- **本文**:
---+---

事業計画書をプロが作成代行!資金調達を成功させる書き方(外食産業)

補助金

 一部の業態で好調も、全体ではまだ厳しい状況
   事業継続のカギは信頼される事業計画書の作成!

  (目次)
1.外食産業の市場動向
2.外食産業の問題点と今後の展望
3.政府の各種支援策と事業承継(M&A)
4.飲食店における事業計画書作成のポイント
5.まとめ

1.外食産業の市場動向

  外食産業の2023年2月における外食全体の売上高は前年同月比123.5%とな
 りました。2019年同月比でも103.8%(店舗数は92.1%)となりコロナ前を上回って
 います。
  コロナ感染の収束傾向、気温の上昇、マスク緩和への動きなどによる人流の増加
 が大きな要因となっていますが、一方で、引き続き原材料費、光熱費、物流費等の
 高騰により値上げせざるを得ない事情があったからの売上増で、実質利益の観点から
 は依然として厳しい経営状況が続いています。

 「パブ/居酒屋」等の店内飲食業態は、昨年のような営業規制がとれ客足の戻りが
 回復基調で、売上283.9%と大幅に増加しました。個人客やインバウンド需要の回復
 傾向に加え、企業等の大きめの宴会も少しずつ増えています。
 但し、19年比では売上64.5%と、コロナ前には戻っていません。

---+---

- **項目一覧**:
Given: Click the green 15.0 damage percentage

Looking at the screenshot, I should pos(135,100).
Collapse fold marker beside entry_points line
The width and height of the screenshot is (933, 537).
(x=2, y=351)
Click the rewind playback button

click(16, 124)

---+---

- **練習問題**:
a) 外食産業についての本文によると、「パブ/居酒屋」等の店内飲食業態の売上は19年比で何%でしたか。
b) 外食産業についての本文を、最後の文の後から書き継いでください。

- **解答**:
a) 64.5%です。

b)
 又、「ファーストフード」業態(昨年比110.2%/2019年比116.3%)、ファミリーレ
 ストラン業態 (前年比139.0%、19年比は95.1%)は引き続き売上好調を維持して
 います。

 (出典:一般社団法人日本フードサービス協会
     「外食産業市場動向調査 2023年2月度結果報告(2023年3月27日)
     http://www.jfnet.or.jp/files/getujidata-2023-02.pdf

2.外食産業の問題点と今後の展望

  1)問題点
   ①原材料価格の高騰
    原材料価格の高騰が続いていて、特にロシアのウクライナ侵攻による食材の
    輸入制限やエネルギーコストの上昇などが影響しています。さらに気候変動
    に伴う災害や不作により、収穫量が減少したり、輸送コストが上昇したりす
    ることもあります。
     これらにより、原材料費の上昇が営業利益を圧迫することが懸念されて
    います。消費者物価指数は前年比3.3%上昇しましたが、食料品は10.0%、
    光熱・水道費は10.8%上昇しています。
    この上昇分を一気に価格に反映させることはできないうえに、円安の影響で輸
    入食材の上昇はさらに大きくなってきていて、経営圧迫要因となっています。

   (出典)総務省 「2020年基準 消費者物価指数 全国 2023年(令和5年)2月分」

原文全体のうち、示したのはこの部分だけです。